Google a adopté une approche différente, axée sur les questions de droit d'auteur et de propriété intellectuelle. L'entreprise soutient que la politique actuelle, fondée sur le principe d'« utilisation équitable », est essentielle au développement de l'IA et prévient que des règles de droit d'auteur trop strictes pourraient nuire à la compétitivité des entreprises américaines face à leurs concurrentes chinoises.
.jpg)
Ces trois entreprises insistent sur la nécessité d'accélérer le déploiement de l'IA dans le secteur public. OpenAI propose de supprimer les obstacles administratifs aux tests et à l'acquisition d'IA et soutient la campagne d'Anthropic visant à simplifier les procédures d'acquisition de technologies auprès des agences fédérales.
Google a également approuvé ces réformes, soulignant l'importance d'améliorer l'interopérabilité des infrastructures cloud gouvernementales afin de promouvoir plus efficacement le développement de l'IA.
Maintenir un avantage concurrentiel
Les propositions d'OpenAI, d'Anthropic et de Google témoignent toutes d'une préoccupation commune : protéger le leadership américain en matière d'IA, notamment face à la pression concurrentielle croissante de la Chine.
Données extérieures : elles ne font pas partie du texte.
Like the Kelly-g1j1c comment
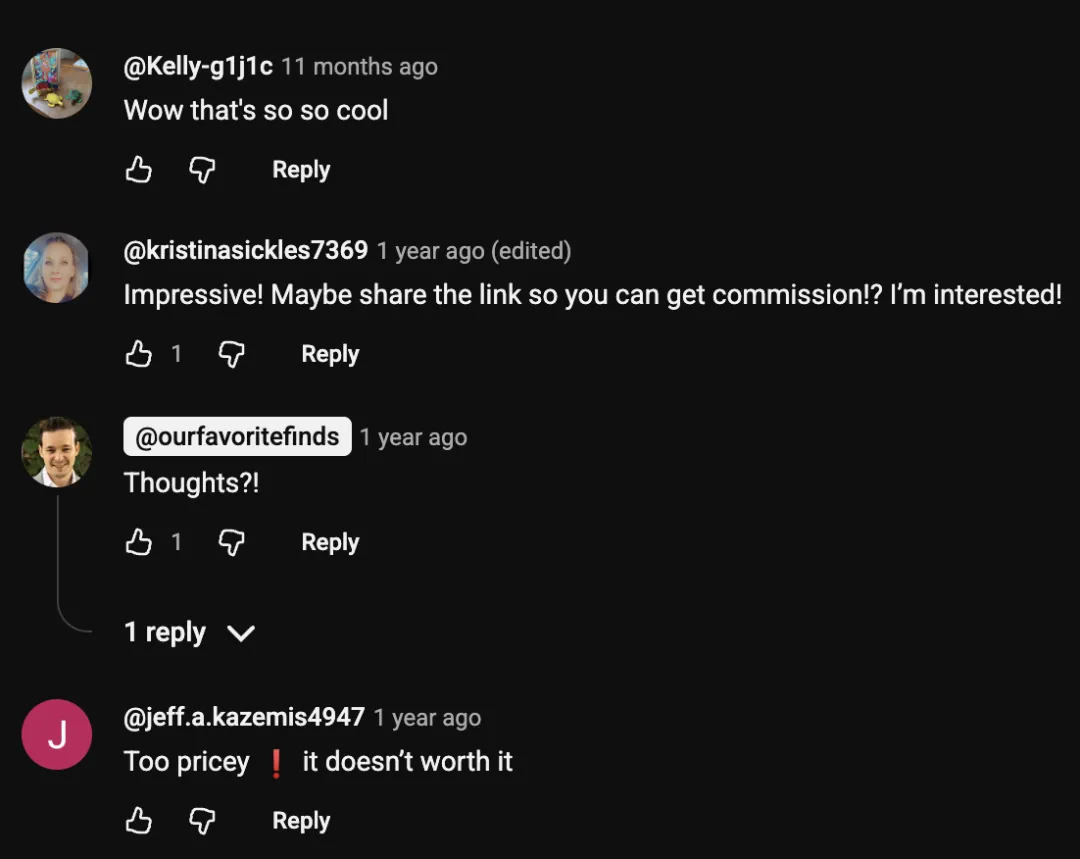This screenshot has width=1080, height=859. pos(138,169)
L'essor du DeepSeek R1, parallèlement aux modèles avancés de Baidu, pose non seulement des défis technologiques, mais exerce également une pression sur les coûts et l'accessibilité.
Face à l'essor rapide de l'intelligence artificielle, le gouvernement américain devra concilier sécurité nationale, croissance économique et maintien de son leadership dans la course technologique mondiale. Ce défi restera probablement l'un des plus importants de son action politique dans les années à venir.